## WORK TO DO
Copy out the lines of the listing below, from the line with "Given: Expand the Mapping Settings tree node" to the line with "Looking at the screenshot, I should pos(676,101).", both included, with nothing changed.

* begin MATERIAL SUPPLIED *

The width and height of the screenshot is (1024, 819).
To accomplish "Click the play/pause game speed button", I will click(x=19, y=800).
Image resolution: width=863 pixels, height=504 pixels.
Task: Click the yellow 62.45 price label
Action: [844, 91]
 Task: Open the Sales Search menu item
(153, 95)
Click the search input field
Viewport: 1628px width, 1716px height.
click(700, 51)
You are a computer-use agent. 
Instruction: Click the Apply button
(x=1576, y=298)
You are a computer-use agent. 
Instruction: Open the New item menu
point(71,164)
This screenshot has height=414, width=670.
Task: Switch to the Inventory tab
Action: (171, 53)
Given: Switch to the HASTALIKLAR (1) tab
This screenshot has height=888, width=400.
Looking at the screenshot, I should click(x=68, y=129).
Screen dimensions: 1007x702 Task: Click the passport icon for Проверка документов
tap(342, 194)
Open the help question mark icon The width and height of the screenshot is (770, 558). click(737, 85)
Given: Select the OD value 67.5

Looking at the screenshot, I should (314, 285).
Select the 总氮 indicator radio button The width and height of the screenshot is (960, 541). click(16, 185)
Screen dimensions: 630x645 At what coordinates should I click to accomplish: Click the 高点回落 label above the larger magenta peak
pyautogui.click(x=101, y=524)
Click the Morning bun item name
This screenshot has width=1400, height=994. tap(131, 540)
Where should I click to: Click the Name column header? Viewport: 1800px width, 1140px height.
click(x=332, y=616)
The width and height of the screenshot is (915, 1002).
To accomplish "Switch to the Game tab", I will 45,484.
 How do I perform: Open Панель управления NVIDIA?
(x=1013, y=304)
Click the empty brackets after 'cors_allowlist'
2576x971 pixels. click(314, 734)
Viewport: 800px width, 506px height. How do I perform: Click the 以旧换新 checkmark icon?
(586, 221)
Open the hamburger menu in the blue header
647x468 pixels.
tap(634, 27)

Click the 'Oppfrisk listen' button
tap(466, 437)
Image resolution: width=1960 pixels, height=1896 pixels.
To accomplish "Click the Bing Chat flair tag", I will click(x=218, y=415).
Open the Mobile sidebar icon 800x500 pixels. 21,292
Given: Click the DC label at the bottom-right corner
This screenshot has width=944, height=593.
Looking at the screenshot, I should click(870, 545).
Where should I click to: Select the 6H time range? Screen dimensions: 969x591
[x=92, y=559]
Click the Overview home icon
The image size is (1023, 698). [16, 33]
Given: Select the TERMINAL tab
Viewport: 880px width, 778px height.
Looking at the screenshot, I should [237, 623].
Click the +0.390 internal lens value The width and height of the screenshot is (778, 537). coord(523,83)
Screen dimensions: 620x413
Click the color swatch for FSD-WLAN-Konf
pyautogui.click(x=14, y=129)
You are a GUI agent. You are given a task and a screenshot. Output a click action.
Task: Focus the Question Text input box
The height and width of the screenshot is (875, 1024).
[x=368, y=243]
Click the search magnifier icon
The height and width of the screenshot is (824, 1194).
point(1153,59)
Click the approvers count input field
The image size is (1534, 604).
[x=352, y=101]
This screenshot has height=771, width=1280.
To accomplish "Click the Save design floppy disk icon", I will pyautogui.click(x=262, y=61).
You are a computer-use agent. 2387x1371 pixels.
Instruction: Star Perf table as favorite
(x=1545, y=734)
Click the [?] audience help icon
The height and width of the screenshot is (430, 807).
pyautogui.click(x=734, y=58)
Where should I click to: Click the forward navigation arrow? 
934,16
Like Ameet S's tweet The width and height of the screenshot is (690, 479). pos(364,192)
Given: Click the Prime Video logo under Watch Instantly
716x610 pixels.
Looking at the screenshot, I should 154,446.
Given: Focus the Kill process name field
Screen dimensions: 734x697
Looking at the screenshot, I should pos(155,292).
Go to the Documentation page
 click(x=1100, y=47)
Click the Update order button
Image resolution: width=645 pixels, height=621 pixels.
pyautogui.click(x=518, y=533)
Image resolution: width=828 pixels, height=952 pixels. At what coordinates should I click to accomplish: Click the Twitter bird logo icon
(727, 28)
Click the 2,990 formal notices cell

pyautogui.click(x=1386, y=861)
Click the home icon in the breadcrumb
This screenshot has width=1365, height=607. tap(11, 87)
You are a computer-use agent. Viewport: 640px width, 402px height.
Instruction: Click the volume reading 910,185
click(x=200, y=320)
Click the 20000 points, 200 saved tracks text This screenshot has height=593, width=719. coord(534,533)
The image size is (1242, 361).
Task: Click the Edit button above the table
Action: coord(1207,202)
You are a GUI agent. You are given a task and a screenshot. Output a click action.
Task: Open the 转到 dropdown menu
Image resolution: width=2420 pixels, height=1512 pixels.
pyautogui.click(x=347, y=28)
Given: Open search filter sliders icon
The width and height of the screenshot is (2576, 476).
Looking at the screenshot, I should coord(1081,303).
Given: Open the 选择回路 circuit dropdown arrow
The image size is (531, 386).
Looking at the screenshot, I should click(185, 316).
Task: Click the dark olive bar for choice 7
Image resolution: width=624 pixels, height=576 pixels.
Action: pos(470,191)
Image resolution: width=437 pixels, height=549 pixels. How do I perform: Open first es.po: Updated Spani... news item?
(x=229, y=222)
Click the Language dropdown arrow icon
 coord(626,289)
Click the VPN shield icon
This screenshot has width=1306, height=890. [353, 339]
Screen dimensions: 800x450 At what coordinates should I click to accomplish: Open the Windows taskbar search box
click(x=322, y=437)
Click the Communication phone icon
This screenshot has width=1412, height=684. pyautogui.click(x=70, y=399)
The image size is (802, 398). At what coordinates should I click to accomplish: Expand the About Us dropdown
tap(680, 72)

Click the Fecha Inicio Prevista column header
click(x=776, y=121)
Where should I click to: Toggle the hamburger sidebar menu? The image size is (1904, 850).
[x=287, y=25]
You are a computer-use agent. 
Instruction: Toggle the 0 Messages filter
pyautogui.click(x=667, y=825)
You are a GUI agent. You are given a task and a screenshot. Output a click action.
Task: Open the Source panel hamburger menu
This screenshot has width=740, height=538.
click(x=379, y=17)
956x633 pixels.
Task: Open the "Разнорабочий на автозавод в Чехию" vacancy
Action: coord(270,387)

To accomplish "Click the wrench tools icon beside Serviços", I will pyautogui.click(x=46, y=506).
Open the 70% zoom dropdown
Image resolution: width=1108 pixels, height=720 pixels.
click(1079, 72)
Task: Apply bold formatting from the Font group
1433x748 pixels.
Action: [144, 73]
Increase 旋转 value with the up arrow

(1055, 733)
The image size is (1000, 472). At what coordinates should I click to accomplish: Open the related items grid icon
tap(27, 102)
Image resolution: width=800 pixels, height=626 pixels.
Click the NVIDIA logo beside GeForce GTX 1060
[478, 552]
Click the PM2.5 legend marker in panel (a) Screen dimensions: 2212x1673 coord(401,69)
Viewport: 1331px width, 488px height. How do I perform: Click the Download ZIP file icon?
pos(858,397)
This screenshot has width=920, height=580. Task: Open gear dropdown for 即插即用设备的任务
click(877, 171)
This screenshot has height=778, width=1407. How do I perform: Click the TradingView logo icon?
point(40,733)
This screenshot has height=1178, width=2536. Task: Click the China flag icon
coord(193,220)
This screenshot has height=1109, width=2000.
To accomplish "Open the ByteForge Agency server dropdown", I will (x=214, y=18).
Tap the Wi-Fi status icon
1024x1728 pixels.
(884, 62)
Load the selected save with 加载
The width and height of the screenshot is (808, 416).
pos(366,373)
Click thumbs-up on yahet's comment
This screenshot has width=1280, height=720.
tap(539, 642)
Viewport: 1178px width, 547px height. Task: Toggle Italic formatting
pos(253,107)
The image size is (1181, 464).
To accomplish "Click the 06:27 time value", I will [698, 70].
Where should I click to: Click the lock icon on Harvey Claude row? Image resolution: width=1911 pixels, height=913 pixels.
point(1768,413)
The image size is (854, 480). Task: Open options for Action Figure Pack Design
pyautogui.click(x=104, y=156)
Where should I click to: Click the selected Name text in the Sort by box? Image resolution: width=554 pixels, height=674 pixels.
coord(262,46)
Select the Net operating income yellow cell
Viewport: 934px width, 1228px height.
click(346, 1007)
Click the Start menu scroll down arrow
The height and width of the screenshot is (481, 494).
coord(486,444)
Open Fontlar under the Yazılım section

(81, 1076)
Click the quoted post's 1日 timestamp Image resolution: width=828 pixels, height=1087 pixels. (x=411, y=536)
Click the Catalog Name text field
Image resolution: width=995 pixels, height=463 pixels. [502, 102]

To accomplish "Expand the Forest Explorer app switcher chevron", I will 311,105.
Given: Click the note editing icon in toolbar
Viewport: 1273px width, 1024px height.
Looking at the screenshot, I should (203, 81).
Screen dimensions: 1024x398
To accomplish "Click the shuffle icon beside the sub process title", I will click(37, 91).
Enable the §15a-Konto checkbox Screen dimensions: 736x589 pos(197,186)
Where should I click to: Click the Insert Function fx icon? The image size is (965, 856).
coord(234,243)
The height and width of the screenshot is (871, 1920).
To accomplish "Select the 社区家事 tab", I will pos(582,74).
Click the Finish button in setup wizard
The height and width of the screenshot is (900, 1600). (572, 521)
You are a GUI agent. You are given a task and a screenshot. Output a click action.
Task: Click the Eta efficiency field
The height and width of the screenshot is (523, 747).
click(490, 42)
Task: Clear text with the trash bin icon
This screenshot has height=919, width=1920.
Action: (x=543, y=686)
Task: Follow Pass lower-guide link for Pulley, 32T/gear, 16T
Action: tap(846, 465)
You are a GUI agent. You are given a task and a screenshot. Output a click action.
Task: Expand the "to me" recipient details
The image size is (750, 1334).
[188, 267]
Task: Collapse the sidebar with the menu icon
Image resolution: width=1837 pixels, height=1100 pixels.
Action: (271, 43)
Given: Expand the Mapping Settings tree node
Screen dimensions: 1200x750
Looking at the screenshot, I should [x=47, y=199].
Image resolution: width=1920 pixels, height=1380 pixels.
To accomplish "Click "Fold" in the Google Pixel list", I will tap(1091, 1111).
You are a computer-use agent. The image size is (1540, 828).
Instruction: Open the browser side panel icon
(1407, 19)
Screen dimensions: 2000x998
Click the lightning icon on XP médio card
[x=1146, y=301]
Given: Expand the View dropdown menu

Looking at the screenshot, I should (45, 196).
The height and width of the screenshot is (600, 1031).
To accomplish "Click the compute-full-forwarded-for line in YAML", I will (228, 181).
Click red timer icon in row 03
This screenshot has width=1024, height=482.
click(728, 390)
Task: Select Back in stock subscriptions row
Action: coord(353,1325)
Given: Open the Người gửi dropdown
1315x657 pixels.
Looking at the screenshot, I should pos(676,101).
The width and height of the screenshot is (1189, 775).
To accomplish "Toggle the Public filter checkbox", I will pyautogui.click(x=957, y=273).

* end MATERIAL SUPPLIED *

## ANSWER TO THE EXERCISE
Given: Expand the Mapping Settings tree node
Screen dimensions: 1200x750
Looking at the screenshot, I should [x=47, y=199].
Image resolution: width=1920 pixels, height=1380 pixels.
To accomplish "Click "Fold" in the Google Pixel list", I will tap(1091, 1111).
You are a computer-use agent. The image size is (1540, 828).
Instruction: Open the browser side panel icon
(1407, 19)
Screen dimensions: 2000x998
Click the lightning icon on XP médio card
[x=1146, y=301]
Given: Expand the View dropdown menu

Looking at the screenshot, I should (45, 196).
The height and width of the screenshot is (600, 1031).
To accomplish "Click the compute-full-forwarded-for line in YAML", I will (228, 181).
Click red timer icon in row 03
This screenshot has width=1024, height=482.
click(728, 390)
Task: Select Back in stock subscriptions row
Action: coord(353,1325)
Given: Open the Người gửi dropdown
1315x657 pixels.
Looking at the screenshot, I should pos(676,101).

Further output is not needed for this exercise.